CITATION: 562 US (2011)
GRANTED: May 24, 2010
ARGUED: Nov 03, 2010
DECIDED: Feb 23, 2011

Gregory G. Garre - for the respondents
Martin N. Buchanan - on behalf of the petitioners
William M. Jay - Assistant to the Solicitor General, Department of Justice, for the United States as amicus curiae supporting the petitioners

Facts of the case

Three members of the Williamson family were involved in a head-on collision with another vehicle. Delbert and Alexa wore lap/shoulder seatbelts and survived, while Thanh wore a lap-only seatbelt and died. Subsequently, they sued Mazda Motor of America for strict products liability, negligence, deceit, and wrongful death in a California state court. The court dismissed the claims, holding that federal law precluded a state court tort action "to the extent the theory of liability [was rooted in] the lap-only seat belt." On appeal, a California appellate court affirmed, holding that the National Highway Traffic Safety Administration ("NHTSA") regulation allowing minivan rear seats to have either lap-only or lap/shoulder seat belts preempted state court wrongful death actions.


Does the NHTSA regulation allowing vehicle manufacturers to install either lap-only or lap/shoulder seatbelts in certain seating positions impliedly preempt a state-law claim alleging that the manufacturer should have installed lap/should seatbelts in one of its seating positions?

Media for Williamson v.
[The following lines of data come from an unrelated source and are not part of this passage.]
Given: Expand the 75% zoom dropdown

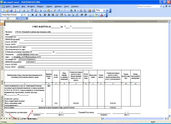Looking at the screenshot, I should [x=104, y=11].
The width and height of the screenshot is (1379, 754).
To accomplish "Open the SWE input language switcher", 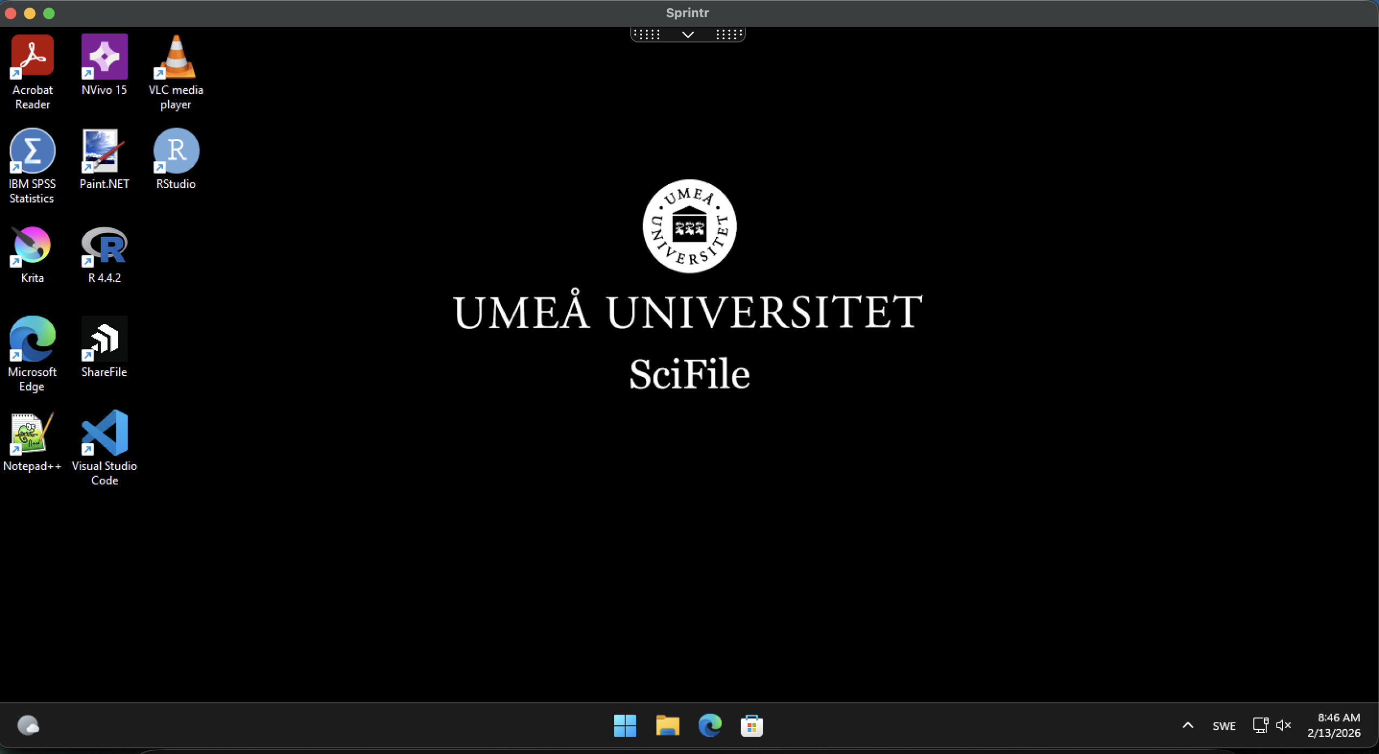I will 1224,726.
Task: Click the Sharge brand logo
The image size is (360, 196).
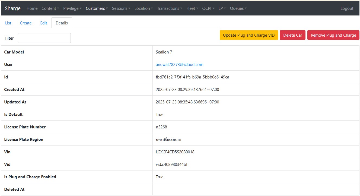Action: point(13,8)
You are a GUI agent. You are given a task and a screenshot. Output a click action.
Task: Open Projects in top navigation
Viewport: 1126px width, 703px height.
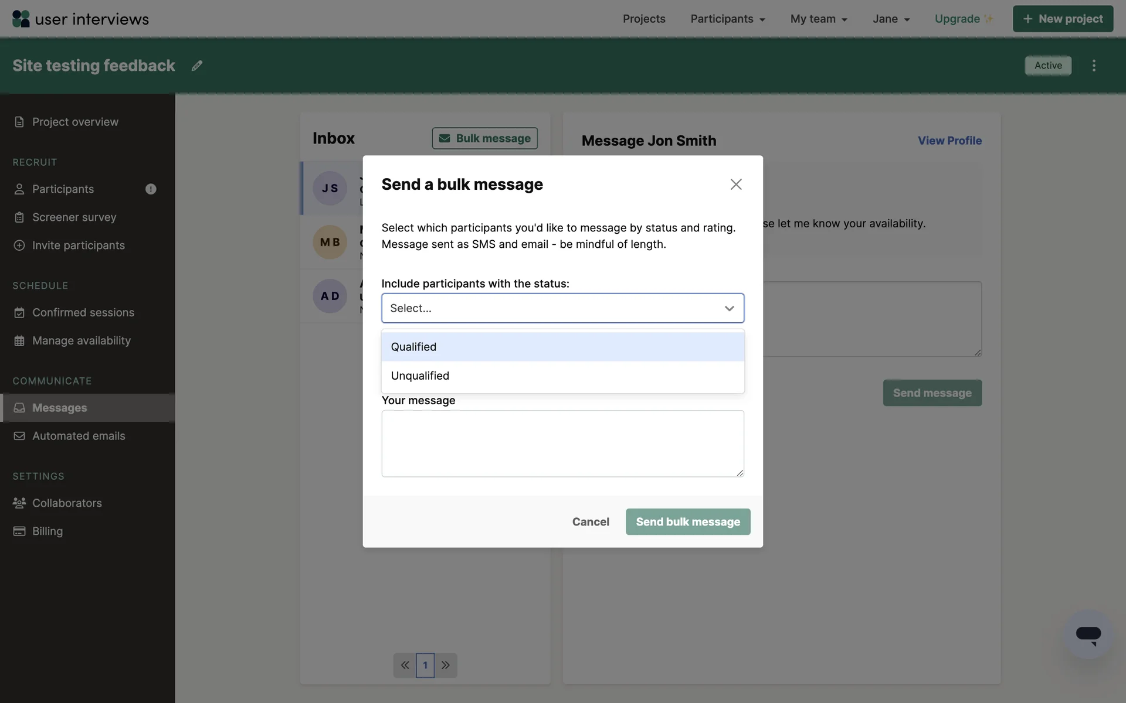click(x=644, y=19)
Mazda Motor of America, Inc.

Audio Transcription for Oral Argument - November 03, 2010 in Williamson v. Mazda Motor of America, Inc.

Audio Transcription for Opinion Announcement - February 23, 2011 in Williamson v. Mazda Motor of America, Inc.

Stephen G. Breyer:

This case arises out of an auto accident.

The passenger sitting in the backseat of a minivan at the isle was killed.

The survivor brought tort suit in the California State Court and their argument was that the manufacture should have installed a lap-and-shoulder belts in that backseat and not just lap belts which is what was installed.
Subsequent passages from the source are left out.